MDS with increased blasts (IB) and low blasts (LB) were observed in 64% and 20%, respectively. The median number of cycles of azacitidine therapy was 11 cycles. The ORR was 59%, patients with MDS-IB2 had the highest ORR (71%) compared to those with MDS-IB1 (47%) or MDS-LB (41%), p = 0.029. A significantly lower ORR was found for MDS patients (27%) with complex karyotypes (CKs), p = 0.016. MDS patients with poor/very poor risk cytogenetics had significantly lower ORR than those without poor/very poor risk cytogenesis 37% versus 65%, p = 0.039. MDS patients with mutated TET2 had lower ORR than those with wild-type TET2, 17% vs. 62% (p = 0.041). The median OS in patients with MDS was 19 months. The median OS was shorter in MDS patients with CKs (p = 0.003), intermediate/higher-risk IPSS-R (p = 0.046), poor- cytogenetic risks (p = 0.028), RUNX1 (p = 0.047) or transcription factor (TF) gene mutations (p = 0.011) than those without CKs, poor risk cytogenetics, RUNX1 and TF gene mutation.

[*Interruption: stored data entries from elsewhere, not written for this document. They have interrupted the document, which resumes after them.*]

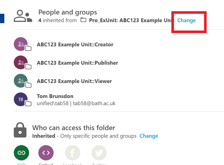The image size is (224, 165).
Task: Click the Facebook share icon
Action: coord(72,153)
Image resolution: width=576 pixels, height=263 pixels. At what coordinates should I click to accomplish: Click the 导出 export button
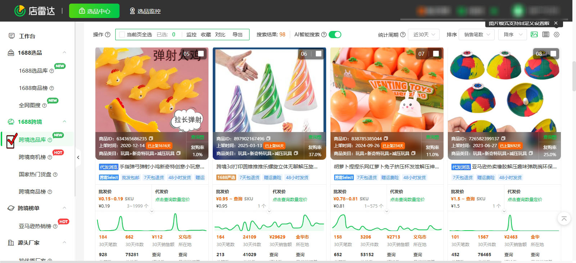tap(237, 35)
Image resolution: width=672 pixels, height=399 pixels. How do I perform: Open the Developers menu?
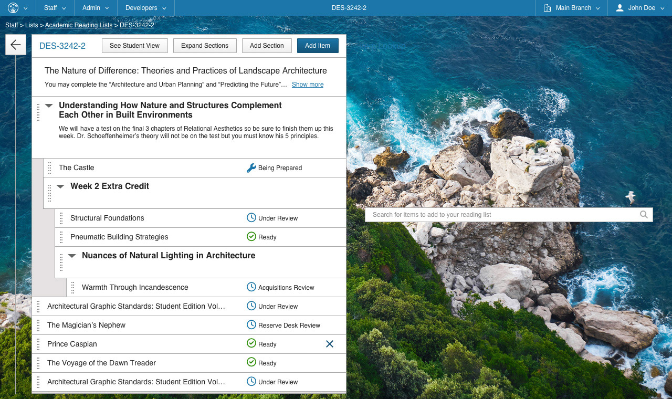[146, 8]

Complex karyotype was associated with poor ORR in MDS patients receiving azacitidine monotherapy, therefore, these patients need to be treated with the combination therapy or other treatment regimens rather than azacitidine monotherapy. CKs, intermediate/higher-risk IPSS-R, poor-cytogenetic risks, mutated RUNX1 and transcription factor gene mutations were associated with poor OS in MDS patients.